From behind the vehicle come Amiel and his yaya. And that is when the accident takes place. It is vague to me but according to accounts, the van was backing up and hit the young boy and the boy must have yelled out. Rather than stepping on the brakes, the mom panics and hits the accelerator instead...

That mother could have been me. That boy, God forbid, could have been my son. I pick up my children everyday from school. I know what the traffic is like. I've heard of children who have been sideswiped in the parking lots of elementary schools all over the country. I've had a cousin who got backed up by a jeepney in the parking lot of Don Bosco Makati in the 1970s, died for a minute but came back. Amiel did not make it. And now there is a pall of gloom all over the Ateneo campus and in every parents heart.

To lose a child is every parents nightmare. I know how it is. I've been to hell and back. My heart breaks once more. Amiel was my son's age, the only son I have now. I heard his older brother saw the accident happen. It is a major tragedy of great proportions. So traumatic for everyone involved.

When something like this happens we are saddenned, we grieve, we are angry, we are called to action... What can parents do?

The tragedy is a wake-up call. Traffic and parking need to be re-assessed, not only at the Ateneo, but perhaps in most elementary schools where the traffic has become a daily nightmare. It happenned on a sprawling (but crowded with cars) Loyola campus. It could just as easily have happenned inside a Greenhills subdivision, on Ortigas avenue, in a cramped parking lot in Makati. Parents and school administrators need to join hands to find a solution lest another young child loses his life.

I pray for all the families involved.
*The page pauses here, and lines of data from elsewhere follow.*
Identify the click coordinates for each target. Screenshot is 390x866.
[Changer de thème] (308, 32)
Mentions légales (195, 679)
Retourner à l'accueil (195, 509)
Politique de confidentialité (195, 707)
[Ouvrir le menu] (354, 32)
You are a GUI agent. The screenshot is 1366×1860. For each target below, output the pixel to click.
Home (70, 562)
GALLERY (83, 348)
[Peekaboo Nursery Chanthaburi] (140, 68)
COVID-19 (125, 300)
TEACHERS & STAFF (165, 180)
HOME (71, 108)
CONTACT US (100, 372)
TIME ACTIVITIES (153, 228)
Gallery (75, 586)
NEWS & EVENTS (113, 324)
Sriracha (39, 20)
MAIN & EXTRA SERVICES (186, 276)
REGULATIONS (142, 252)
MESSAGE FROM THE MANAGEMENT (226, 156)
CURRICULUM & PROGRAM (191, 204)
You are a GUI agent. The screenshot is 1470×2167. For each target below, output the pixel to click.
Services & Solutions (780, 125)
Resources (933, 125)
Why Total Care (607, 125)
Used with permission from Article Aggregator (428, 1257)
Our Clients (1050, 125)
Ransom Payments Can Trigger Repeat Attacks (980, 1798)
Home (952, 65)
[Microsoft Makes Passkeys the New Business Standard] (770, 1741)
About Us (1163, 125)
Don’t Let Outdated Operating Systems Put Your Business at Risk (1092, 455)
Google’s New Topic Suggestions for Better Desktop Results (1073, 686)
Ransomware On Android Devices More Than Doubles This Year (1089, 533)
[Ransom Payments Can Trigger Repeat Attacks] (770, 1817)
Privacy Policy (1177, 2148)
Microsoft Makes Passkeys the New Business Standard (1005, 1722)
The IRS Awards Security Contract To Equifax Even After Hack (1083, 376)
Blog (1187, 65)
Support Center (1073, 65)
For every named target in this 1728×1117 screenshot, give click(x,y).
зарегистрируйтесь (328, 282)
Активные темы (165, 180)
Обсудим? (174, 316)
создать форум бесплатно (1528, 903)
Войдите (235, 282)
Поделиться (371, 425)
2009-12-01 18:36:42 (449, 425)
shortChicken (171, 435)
I pray that they get the therapy they need. A child's grief cannot be swept under the rug. They may seem okay on the surface, but when it is not dealt with and processed, it is a sadness and a loss
that they carry with them all throughout their lives. One that affects psyche, behavior, relationships, and life attitudes. I think of Amiel's kuya, of his family and of his classmates. I want to reach out to them, to do activities with his classmates, to read them our story. I think of that young mother who accidentally ran over him. How do you live with something like that?

My prayer is for everyone involved to be wrapped in the love, support and prayers of family and friends. It will be a very long journey for all. Faith and forgiveness will be the keys to moving on. But to get that point is one that will entail navigating a very long and arduous road. The only way to find the light is to go through the tunnel, there are no shortcuts. I am sure that Amiel is now happy in heaven, he whose name also means "My people belong to God." May God be with all of them, with all of us who grieve this tragedy, at this time.